Remakes are often just an excuse to make money without much effort. Somebody buys the rights of the movie and plans to save a lot of time and money that would be otherwise spent in the creative process that comes before the movie itself. Most of the times these movies are directed by "professionals", persons who know very well how movies work, but that are completely inept when it comes to creativity and invention, taste and coherence. They are often supported by other good technicians for things as writing, cinematography etc. In brief, you have a staff composed by persons who know their work very well, but that are the nothing more than craftsmen doing it for, well, a salary. They add nothing to their source, and as a matter of facts they just "adapt" it to the taste of their audience, which is usually supposed to be lower and less educated or refined than the one of the original audience - otherwise there would be no need for a remake as they see it. These are the remakes I usually accuse of being a complete waste of time and/or offensive towards the original creation.
I think the question is different is when a good director chooses to film a remake. First of all because a good director will choose to direct something which is usually a continuum with his general production and artistic views. Then because we will also have a person actually adding something, like it or not, to the original. For example, I am a big fan of Kurosawa and his movies. But I wouldn't dare to say The Magnificent Seven is not a masterpiece of the Western genre because it is a remake of Kurosawa's Shichinin no Samurai. Same goes for Sergio Leone's Per Un Pugno di Dollari: I wouldn't call it a stupid movie because it's a remake of Yojimbo. I was kinda bewildered reading Leone didn't give credit to Kurosawa at first when his movie was released, and I was also annoyed. But couldn't force myself to not like the movie itself for this reason. I have to say I prefer Kurosawa's originals in both cases I mentioned, but I still think the remakes are excellent movies and should be watched without necessarily having the originals in mind and making comparisons. Of course, they take away a lot from Kurosawa's works, but at the same time they add a lot to their sources. What is lost is successfully replaced with something else. What they don't add, they change to fit their needs. If one says they aren't good, he is probably a very ignorant or very arrogant person, or both.

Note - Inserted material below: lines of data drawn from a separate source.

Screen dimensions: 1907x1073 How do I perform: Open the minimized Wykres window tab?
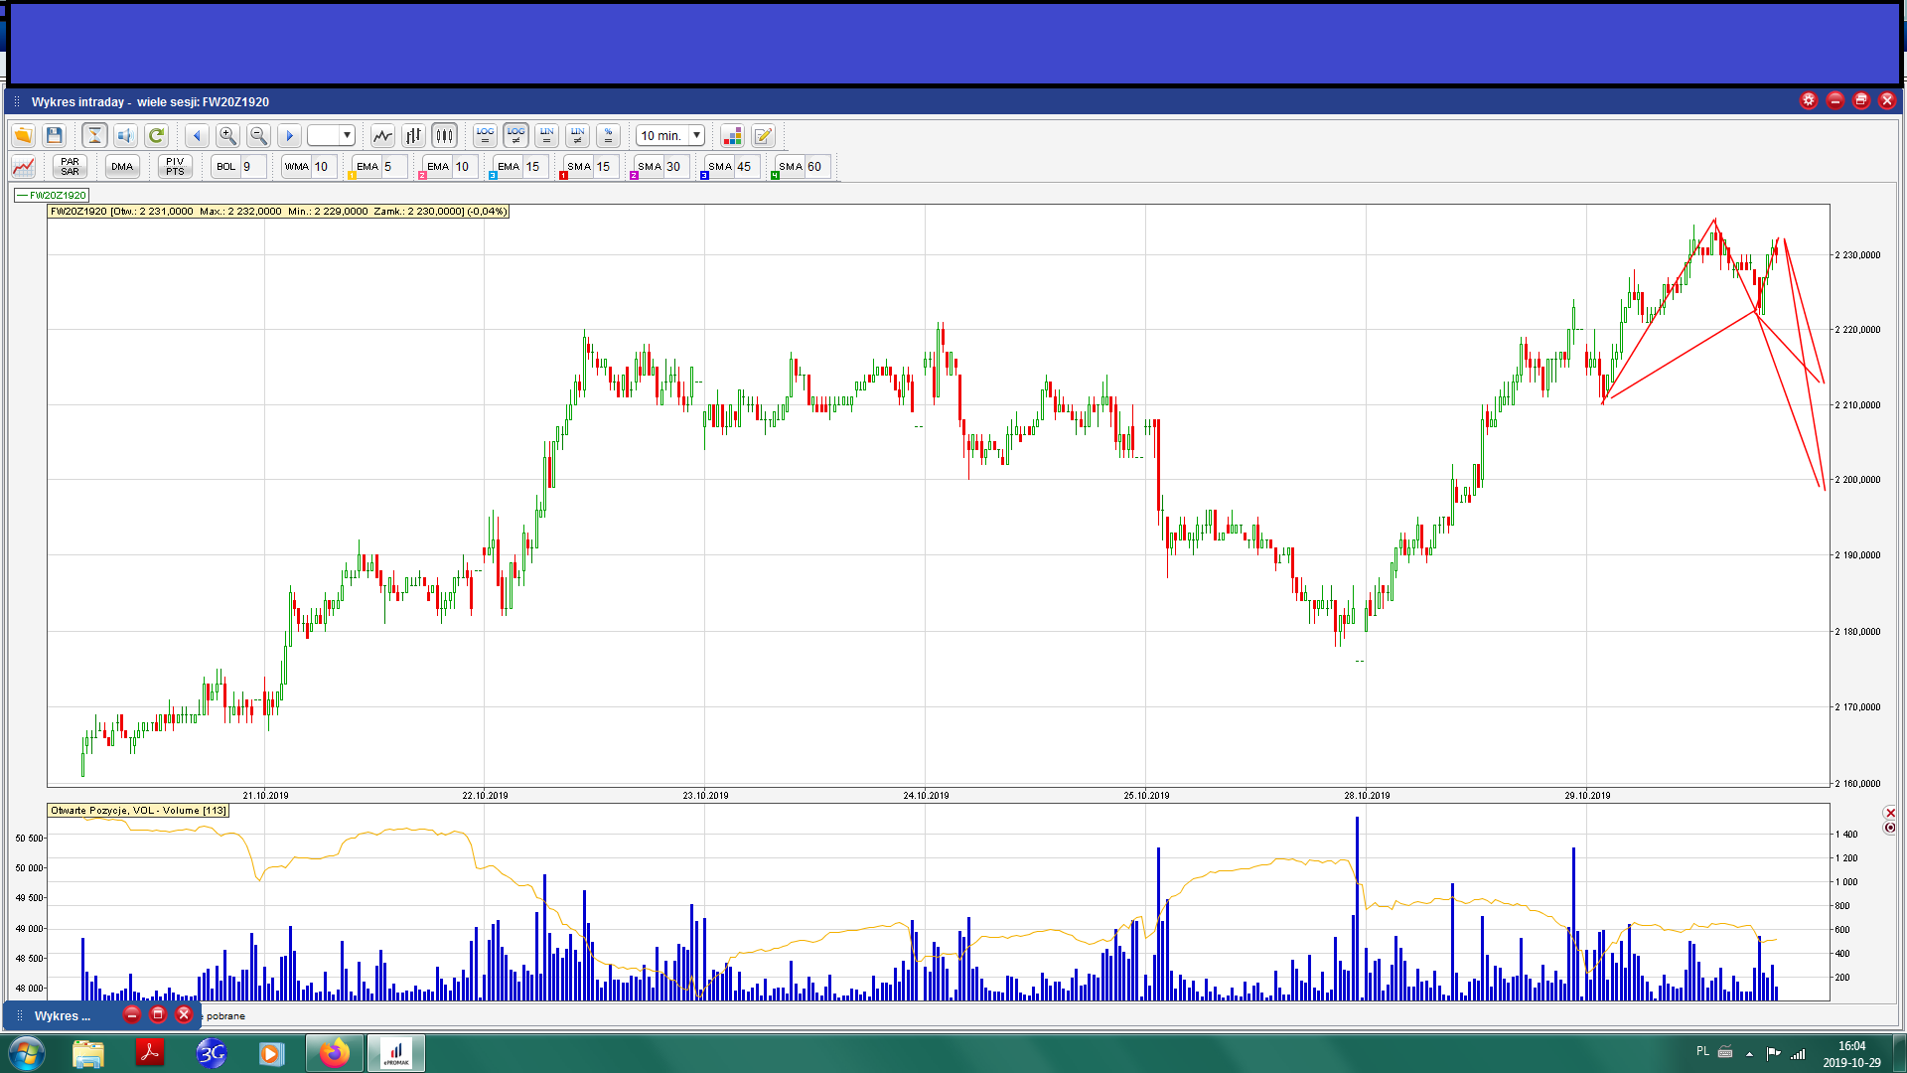pos(62,1015)
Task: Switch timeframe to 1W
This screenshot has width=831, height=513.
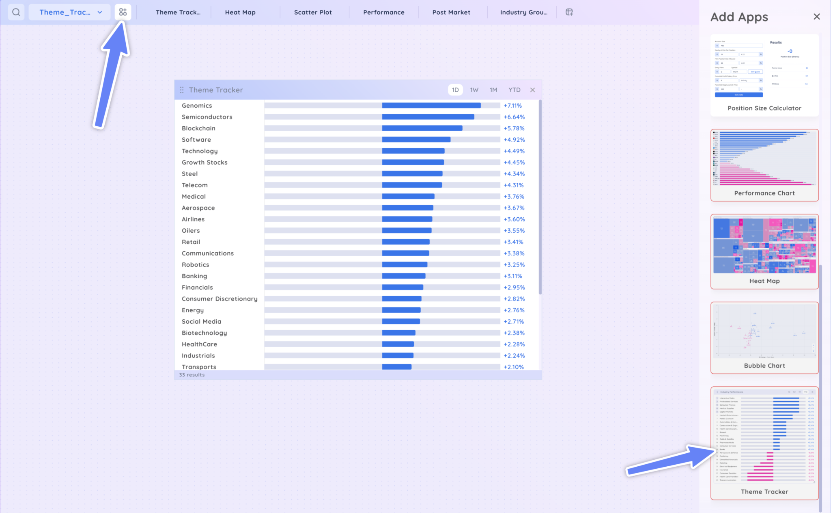Action: point(474,90)

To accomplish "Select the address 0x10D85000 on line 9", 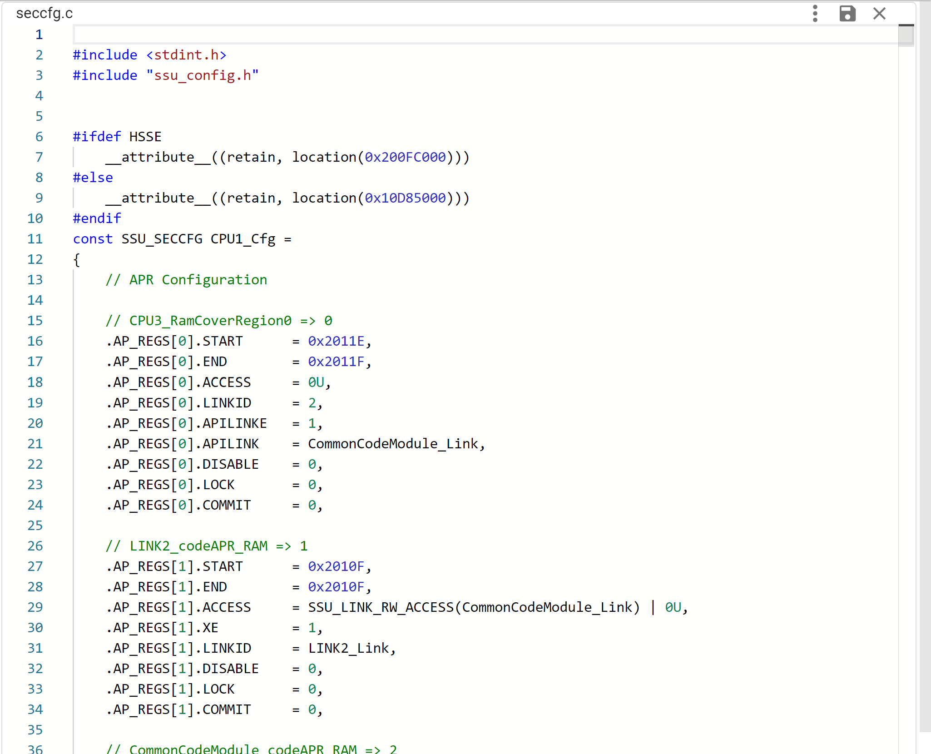I will coord(406,198).
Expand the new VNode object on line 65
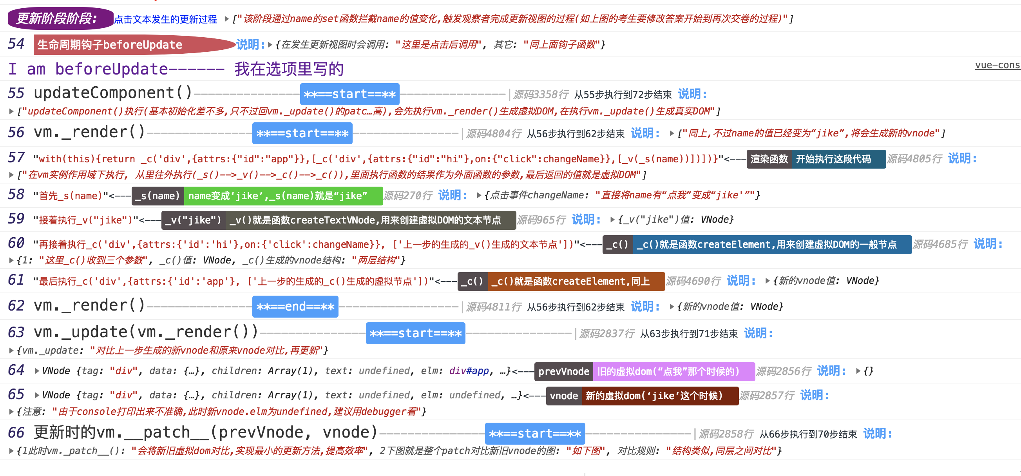Screen dimensions: 1021x476 [x=37, y=395]
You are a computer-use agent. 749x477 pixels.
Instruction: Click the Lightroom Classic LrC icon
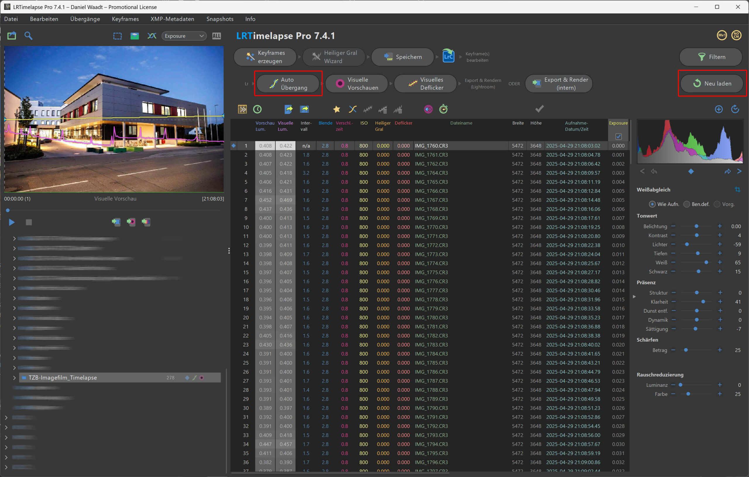coord(448,57)
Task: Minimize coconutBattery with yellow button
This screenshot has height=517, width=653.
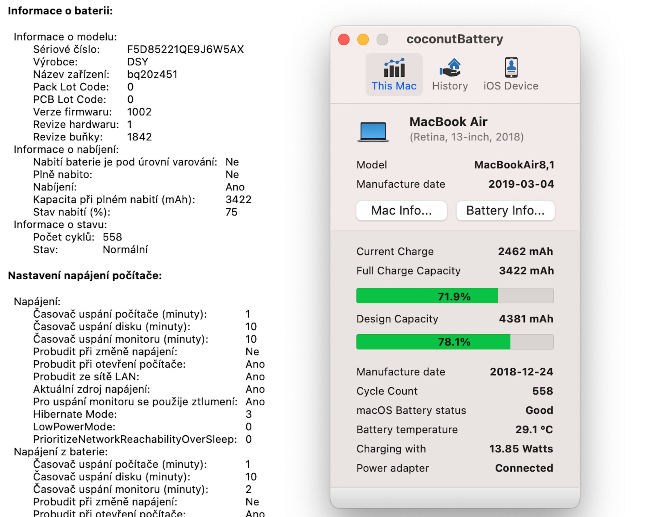Action: tap(363, 40)
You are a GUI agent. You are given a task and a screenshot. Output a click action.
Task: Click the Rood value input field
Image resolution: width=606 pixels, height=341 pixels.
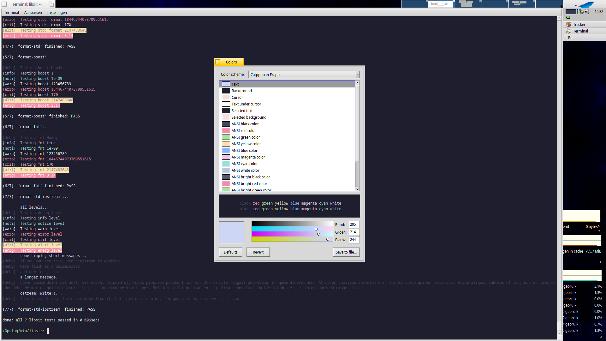tap(354, 224)
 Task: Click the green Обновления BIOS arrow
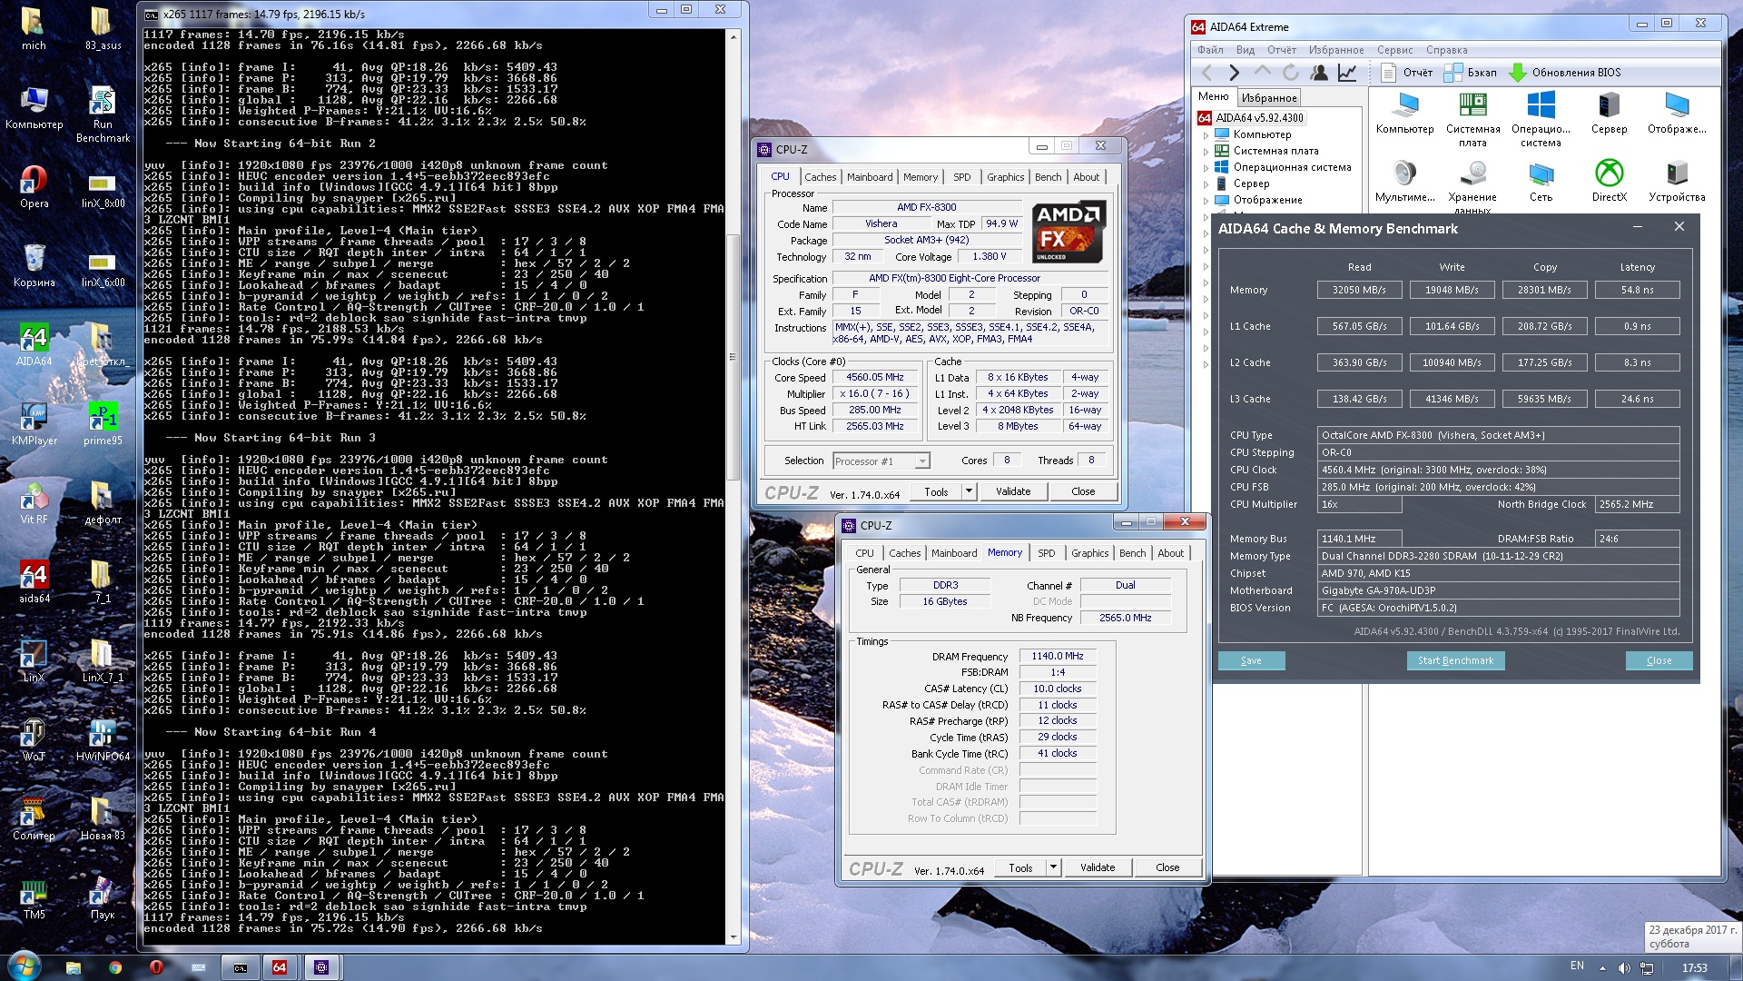point(1518,73)
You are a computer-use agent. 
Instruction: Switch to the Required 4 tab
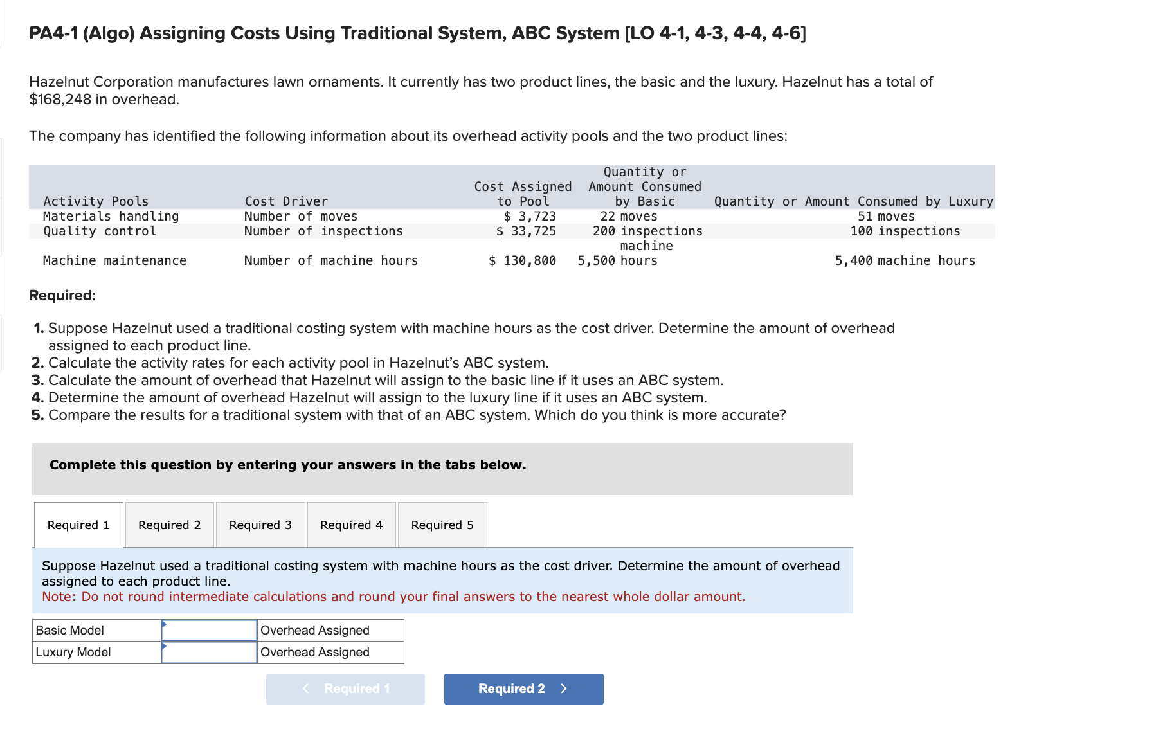pyautogui.click(x=351, y=525)
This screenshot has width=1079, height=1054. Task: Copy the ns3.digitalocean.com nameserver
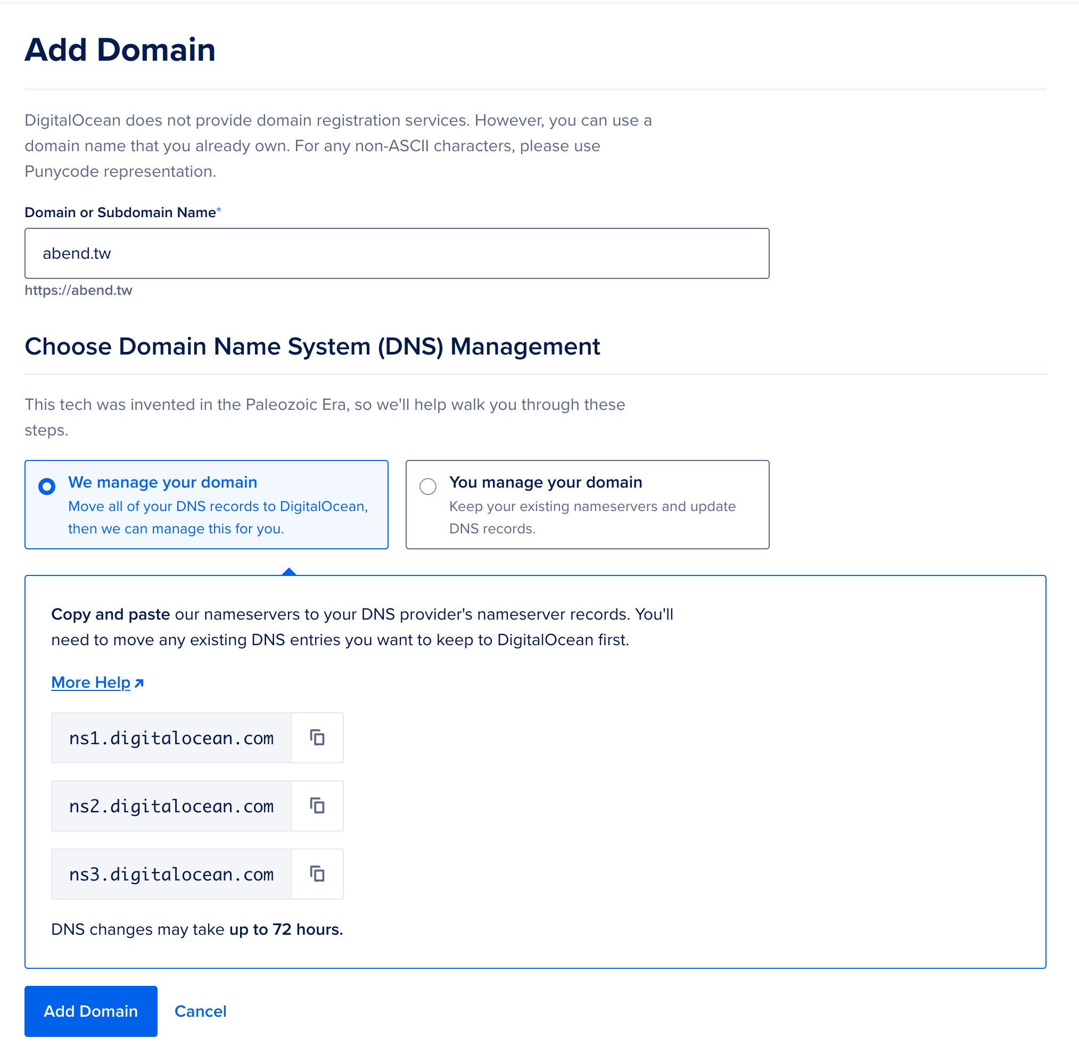click(x=317, y=874)
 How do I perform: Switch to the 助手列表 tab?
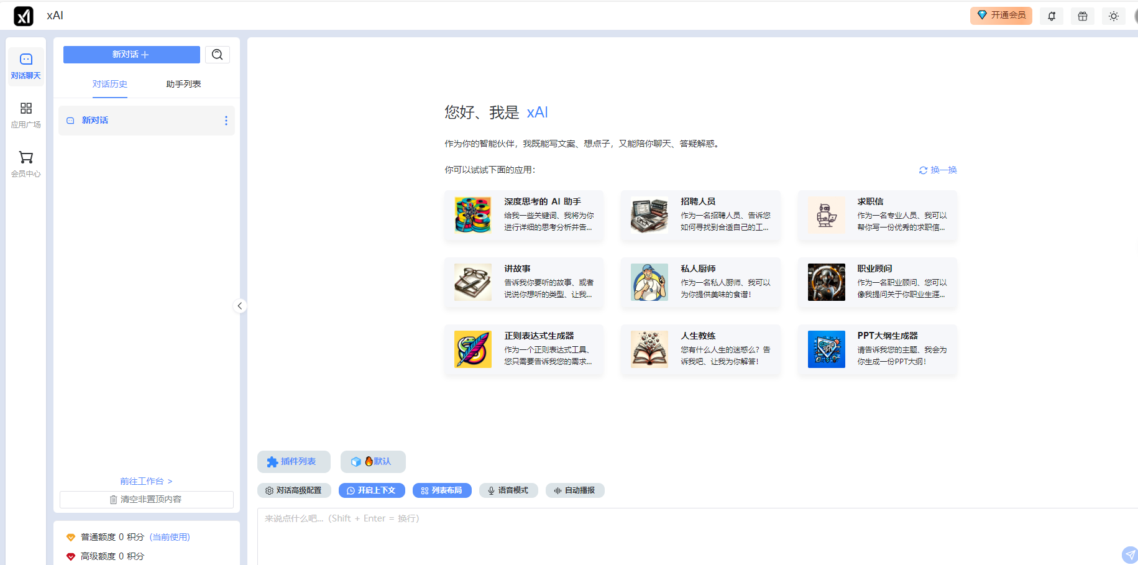(x=183, y=83)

With that I only want to say a good director never "literally" films a remake because he doesn't need to, unless he's so desperate to need money at all costs - but if economical needs are dominant in a director's mind forcing him to make a movie in a way he doesn't like at all or that is just insincere compared to the rest of his production, then maybe he's not that good. A good director that is not a mere professional gives another perspective and another interpretation of the same story, even of the same scene, even with same identical script, just using other languages that are peculiar of the cinematic experience, and in this case a comparison is always unfair both towards the original and towards the remake. Maybe it's a wrong way of putting it, but I suppose that's how I see it.